“A proposito di Torino”
Il tribunale di Torino ha assolto in questi giorni un uomo accusato di violenza sessuale perché “il fatto non sussiste”. Nelle motivazioni si legge che la donna non avrebbe «tradito quella emotività che pur doveva suscitare in lei la violazione della sua persona». La vittima ha detto solo “basta”, non ha chiesto aiuto, non ha urlato.

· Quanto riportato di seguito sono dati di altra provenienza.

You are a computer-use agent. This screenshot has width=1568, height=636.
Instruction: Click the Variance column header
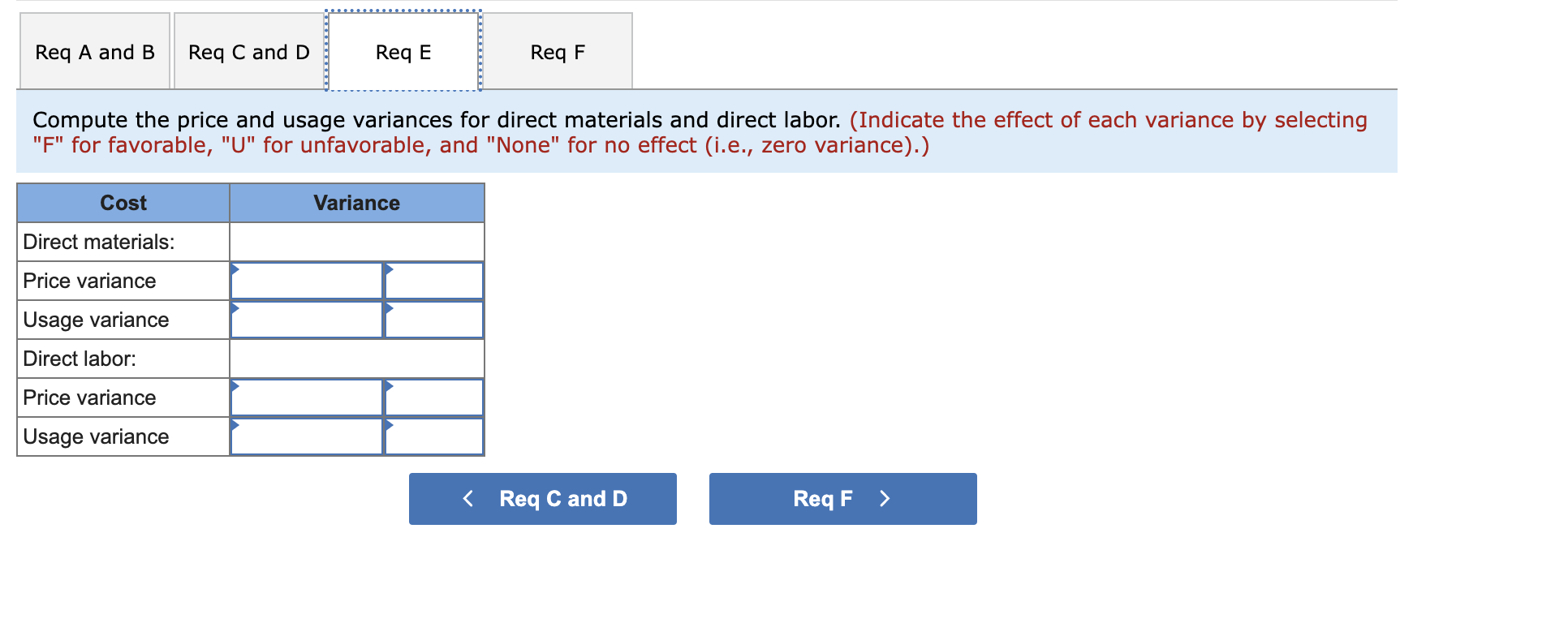pos(356,203)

Ora non solo la donna che ha sporto la denuncia dovrà accettare il fallimento della sua causa, ma dovrà rispondere anche di calunnia, perché la prima sezione penale presieduta dalla giudice Diamante Minucci ha trasmesso gli atti al pubblico ministero non ritenendo “verosimile” la sua versione dei fatti. Non c’è assolutamente percezione di come si possa reagire alla violenza sessuale, di cosa sia in effetti la violenza sessuale e di come le donne siano sempre soggetti in difficoltà psicologica, fisica e culturale di fronte alla violenza che viene loro inflitta perché costruite secondo un canone in cui l’abitudine alla soggezione e la paura del giudizio portano persino all’incapacità di reazione. Tutto ciò è ormai da anni patrimonio del movimento femminista ed è stato elaborato in riflessioni di tutti i tipi.

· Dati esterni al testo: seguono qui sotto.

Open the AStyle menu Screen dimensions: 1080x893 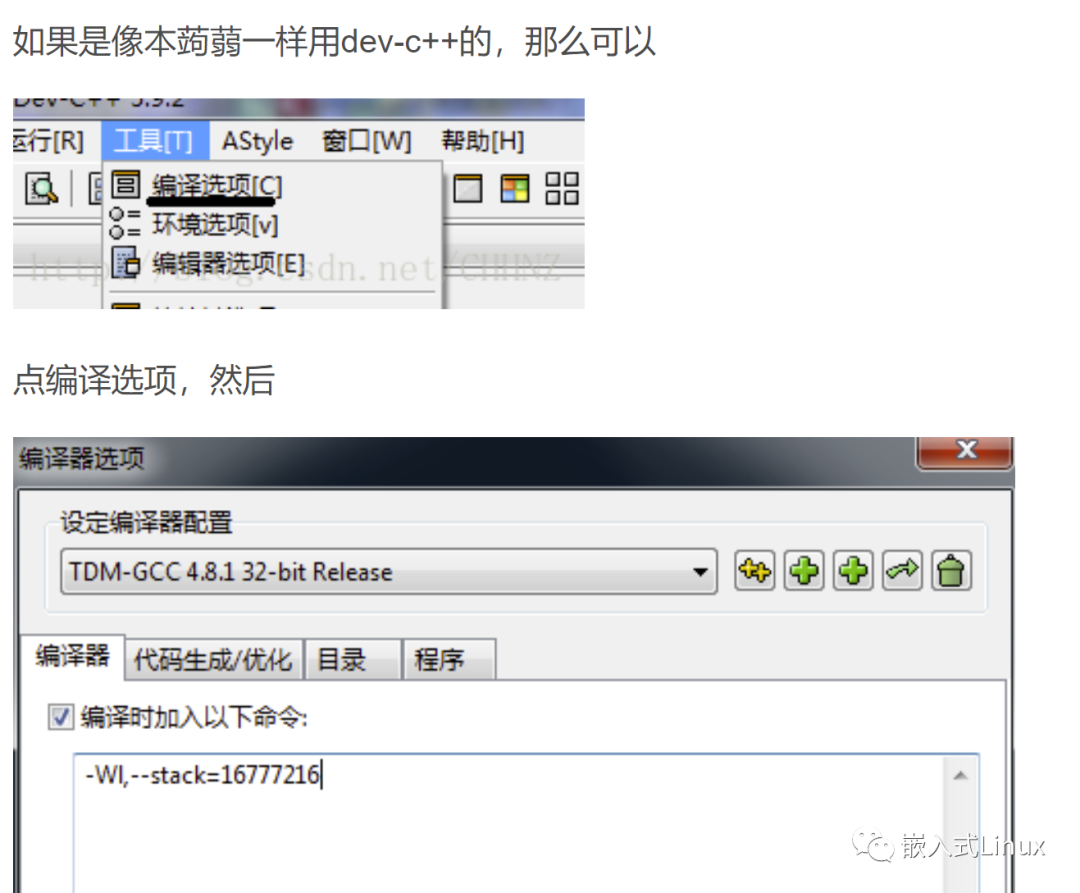pyautogui.click(x=258, y=141)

Ma la sentenza non è dovuta al fatto che la magistratura non è abbastanza educata a riconoscere la violenza di genere, o al fatto che non vengono fatti corsi di formazione adeguati per giudici, magistrati, poliziotti, forze varie così dette dell’ordine. Non è il risultato di un’arretratezza culturale riguardo alla violenza sulle donne che ne impedisce la percezione e la valutazione da cui deriverebbe la necessità, come va propagandando la socialdemocrazia femminile, di rapportarsi con lo Stato e di renderlo adeguatamente edotto rispetto a questa violenza.
E’ semplicemente dovuto al fatto che la ruolizzazione sessuata e la soggezione delle donne sono parte integrante del modello economico-politico-sociale. E non si può pensare di scardinare il ruolo sessuato che fa parte di una organizzazione del lavoro piramidale, gerarchica e meritocratica coltivando una visione di tutela categoriale.

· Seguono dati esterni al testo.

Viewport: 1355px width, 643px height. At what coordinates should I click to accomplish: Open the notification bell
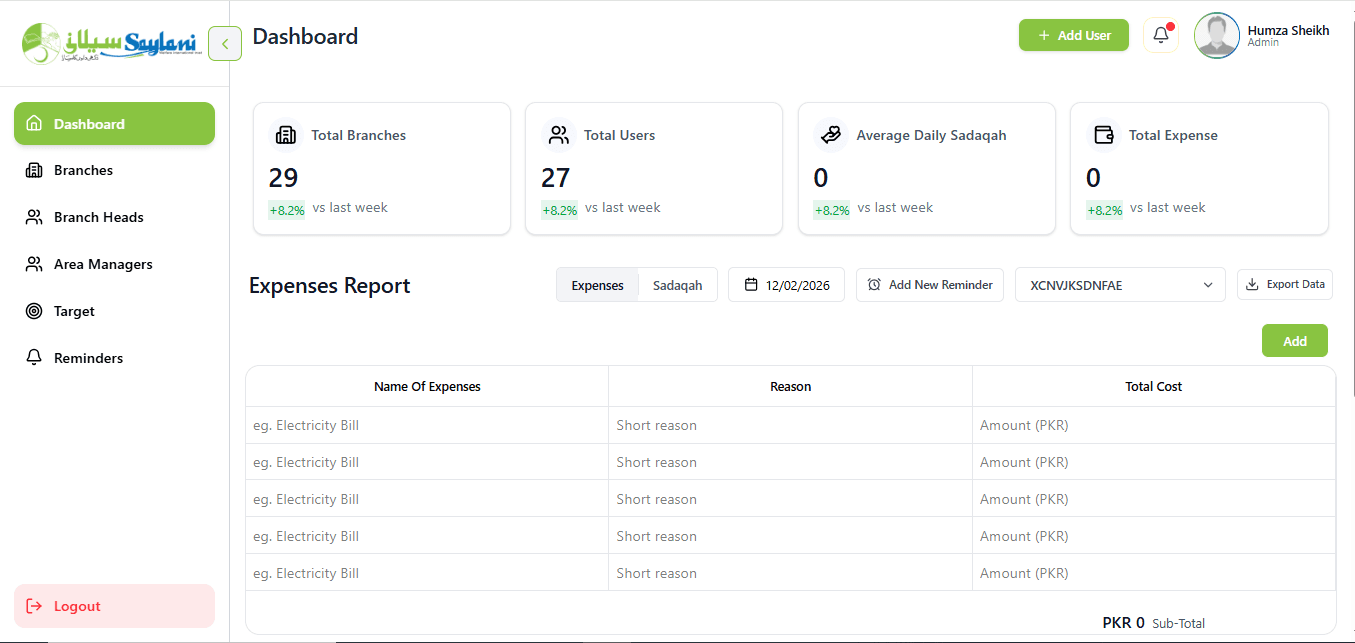point(1160,34)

Il fatto che il giudice sia una donna è esemplare. Questo sistema coltiva ed incentiva l’emancipazione come mezzo di promozione personale, spinge le donne affinché si mettano al servizio del potere e assumano la scala di valori neoliberista e patriarcale. E l’assunzione dei valori dominanti è necessariamente a tutto campo. La giudice che ha emesso questa sentenza è la stessa che ha condannato nel maggio del 2014 dei militanti NoTav a pesanti pene per banalità avvenute al cantiere di Chiomonte ed è la stessa che ha presieduto la corte che sempre a Torino ha inflitto undici condanne da nove mesi a un anno e due mesi ai militanti che avevano manifestato contro il comizio di Salvini nel marzo 2015. Ed è la stessa che ha condannato nel gennaio di quest’anno a un anno e dieci mesi di reclusione una madre per maltrattamenti sui sette figli, su denuncia del marito.
In una società come la nostra fondata sulla violenza, sull’ineguaglianza, sullo sfruttamento, la socialdemocrazia ha portato in dote la capacità di imbellettarsi, e uno di questi belletti dovrebbe essere l’attenzione alla violenza sulle donne, ma nulla può essere scisso dal contesto in cui vive e di cui si nutre. L’esperienza ci ha insegnato che le donne nelle istituzioni si sono messe, insieme ai maschi, al servizio del sistema. L’emancipazionismo usato come fine e non come mezzo ha stravolto il percorso di liberazione, confondendo piani che avrebbero dovuto essere solo strumentali, con piani di rottura dell’ordine sessista e classista stabilito, riportando la lotta femminista a modalità funzionali a questo sistema, anzi facendone un fiore all’occhiello del sistema stesso.
Un abisso divide l’insieme donne in questo momento storico e anche se l’oppressione che subiamo è trasversale allo spazio e al tempo e attraversa tutte le classi e le frazioni di classe, ci sono donne che scelgono strade di liberazione e altre che scelgono di perpetuare il dominio patriarcale e di contribuire a opprimere le altre donne e tutti gli oppressi.
La sentenza di Torino esplicita, ancora una volta e in maniera evidente chi si colloca da una parte e dall’altra dell’abisso.